> [Work required]:
Turn the lines of the data below into a numbered list, starting with the line that contains "You are a GUI" and continuing through the end of the data. Leave out any blank lines.

(Stored data entries)
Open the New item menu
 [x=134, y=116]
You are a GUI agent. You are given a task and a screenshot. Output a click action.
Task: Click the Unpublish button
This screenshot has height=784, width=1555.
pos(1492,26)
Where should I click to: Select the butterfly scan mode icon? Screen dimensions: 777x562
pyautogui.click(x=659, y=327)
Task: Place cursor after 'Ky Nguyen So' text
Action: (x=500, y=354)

> [Task solution]:
1. You are a GUI agent. You are given a task and a screenshot. Output a click action.
2. Task: Click the Unpublish button
3. This screenshot has height=784, width=1555.
4. pos(1492,26)
5. Where should I click to: Select the butterfly scan mode icon? Screen dimensions: 777x562
6. pyautogui.click(x=659, y=327)
7. Task: Place cursor after 'Ky Nguyen So' text
8. Action: (x=500, y=354)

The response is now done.